(ChemotherapyAdvisor) – Diffuse large B-cell lymphoma (DLBCL), the most common lymphoma among adults, harbors “tremendous” gene mutation diversity, with important implications for personalized medicine, according to a study published online ahead of print in the Proceedings of the National Academy of Sciences (PNAS). Using whole genome and exome sequencing, the authors identified 322 candidate DLBCL cancer genes found to be recurrently mutated in primary DLBCLs.
“We identified a role for a number of known and previously unknown oncogenes” in DLBCL, reported senior author Sandeep S. Dave, MD, of the Duke Institute for Genome Sciences and Policy and Duke Cancer Institute, Duke University, Durham, NC, and coauthors. “Many of these genes, including ARID1A, KIT, and IDH1, have not been previously implicated in DLBCL by any previous study.”

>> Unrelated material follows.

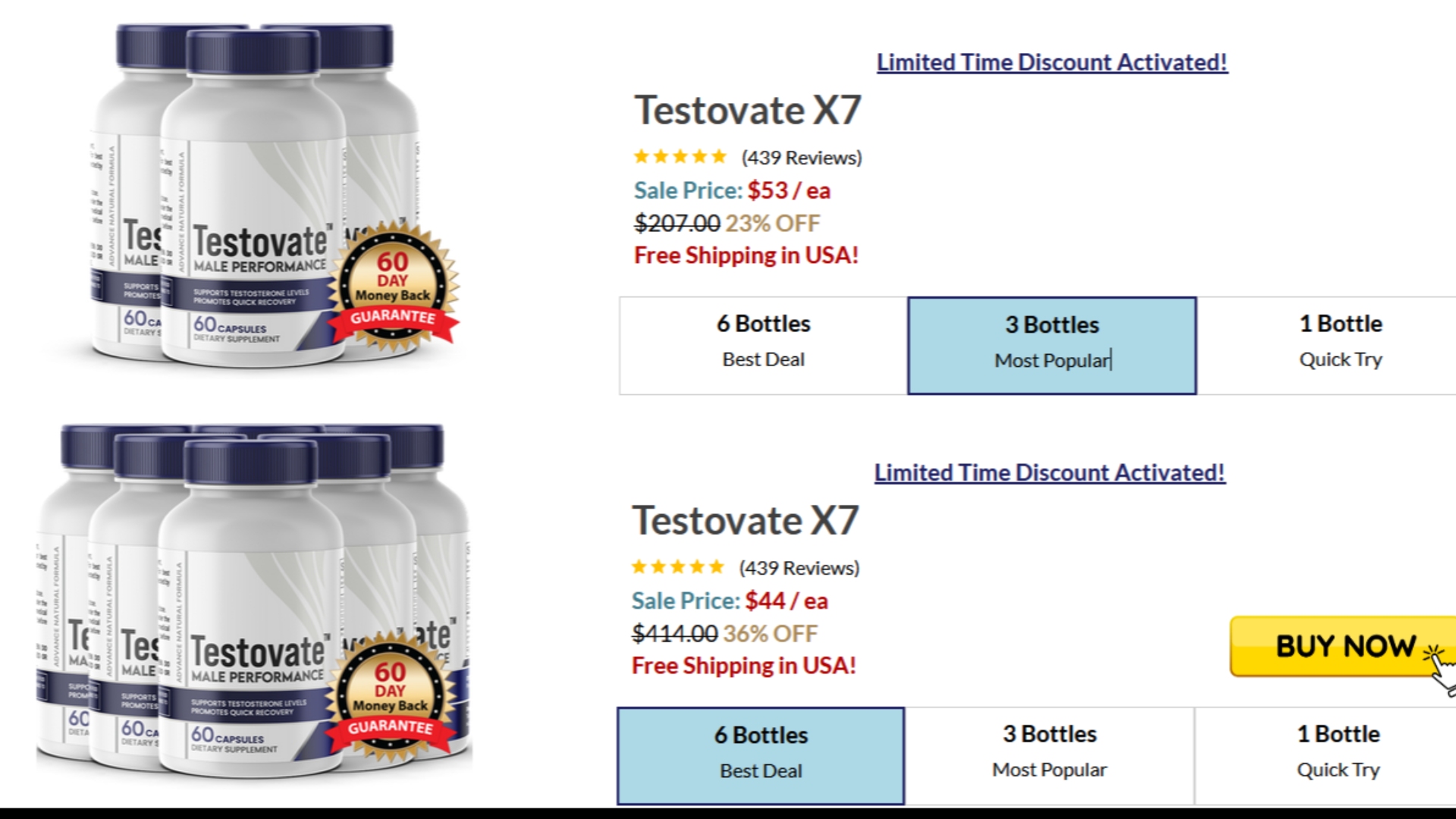Click the upper Testovate X7 product title
The image size is (1456, 819).
pyautogui.click(x=748, y=111)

The study “reveals the tremendous genetic heterogeneity that underlies lymphomas and highlights the need for personalized medicine approaches to treating these patients,” they reported.
The authors noted “substantial variation of mutated genes from patient to patient,” consistent with variation observed between recently published studies of DLBCL genetics.
“We identified recurrent mutations implicating a number of known and not previously identified genes and pathways in DLBCL including those related to chromatin modification (ARID1A and MEF2B), NF-kB (CARD11 and TNFAIP3), PI3 kinase (PIK3CD, PIK3R1, and MTOR), B-cell lineage (IRF8, POU2F2, and GNA13), and WNT signaling (WIF1). We also experimentally validated a mutation in PIK3CD, a gene not previously implicated in lymphomas.”
“A number of genetic mutations we identified, including those in PIK3CD, KIT, and PDGFRA, suggest therapeutic possibilities in the affected patients,” they wrote.
The authors investigated DLBCL cell line susceptibility to the PI3 kinase inhibitor BKM120 (Novartis) and found that cell lines with MTOR mutations had, on average, “a fivefold higher sensitivity” to PI3 inhibition than 18 cell lines without MTOR mutations (P=0.005).
“These results strongly suggest that the presence of mutations in MTOR is associated with sensitivity to PI3 kinase inhibition,” they wrote.
“Our data suggest that such targeted therapeutic approaches in patients will need to be combined with carefully selected assays for those genetic lesions to better understand their role in response to targeted therapies.”